== Source passage
One scholar of the Book of Mormon [has theorized] that “Nephi wrote in the Hebrew language but used Egyptian characters or script in the same sense that a stenographer uses Greek characters to express English words” (Sidney B. Sperry, Our Book of Mormon Bookcraft, 1950, p. 31)…
If the statement by Nephi (“the language of the Egyptians”) does not give us a hint as to the actual language [or script of characters] written on the small plates of Nephi, then we are left almost completely in the dark concerning this question, as the matter is not mentioned again by Nephi or the other writers on the small plates of Nephi. However, we are given some help as to the written script of characters of the plates of Mormon by the following statement made by Moroni about A.D. 400:
And now, behold, we have written this record according to our knowledge, in the characters which are called among us the reformed Egyptian, being handed down and altered by us, according to our manner of speech.
====
== Source excerpt
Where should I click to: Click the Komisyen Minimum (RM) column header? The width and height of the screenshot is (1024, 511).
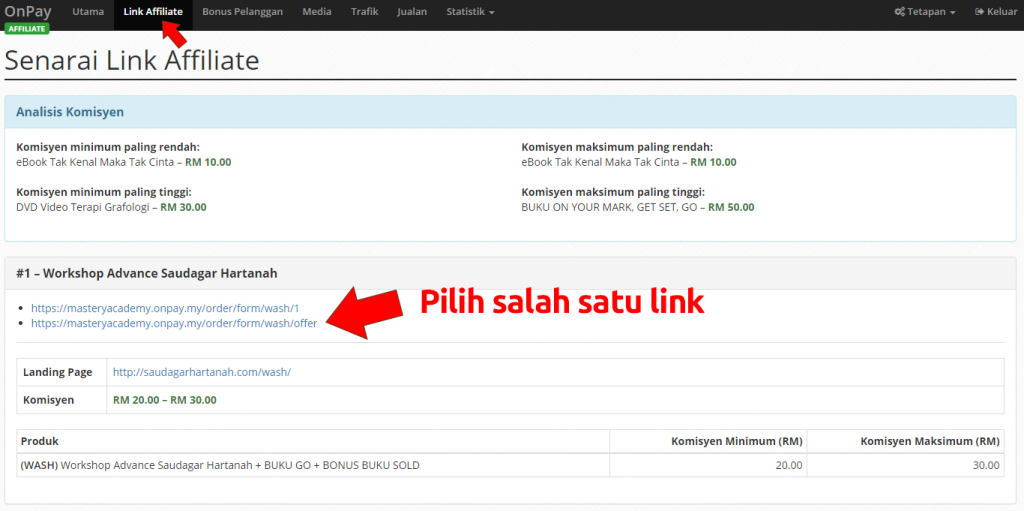tap(736, 441)
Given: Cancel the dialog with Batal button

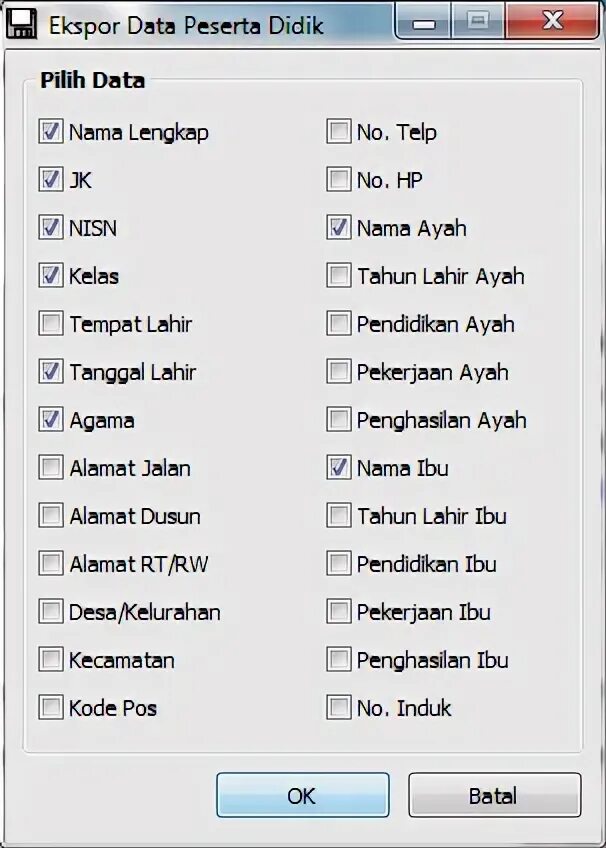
====
## Problems and tasks
1) Answer from the passage on the Book of Mormon's script, one line each:
(a) According to the scholar quoted, what characters or script did Nephi use to write the Hebrew language?
(b) Around what date did Moroni make the statement about the plates of Mormon?
(c) What name does Moroni say the characters had among his people?
2) Extend the passage on the Book of Mormon's script, picking up right after Moroni's statement about the reformed Egyptian characters.

## Exercise responses
1)
(a) Egyptian characters or script
(b) About A.D. 400
(c) The reformed Egyptian

2)
And if our plates had been sufficiently large we should have written in Hebrew; but the Hebrew hath been altered by us also; and if we could have written in Hebrew, behold, ye would have had no imperfection in our record.
But the Lord knoweth the things which we have written, and also that none other people knoweth our language (Mormon 9:32-34). [Daniel Ludlow, A Companion to Your Study of the Book of Mormon, p. 88]
Most people associate Egyptian writing with hieroglyphics, but does the wording “language of the Egyptians” imply that the small plates were written in Egyptian hieroglyphic characters? Furthermore, what constituted the “reformed Egyptian” characters that Moroni talks about in Mormon 9:32-34?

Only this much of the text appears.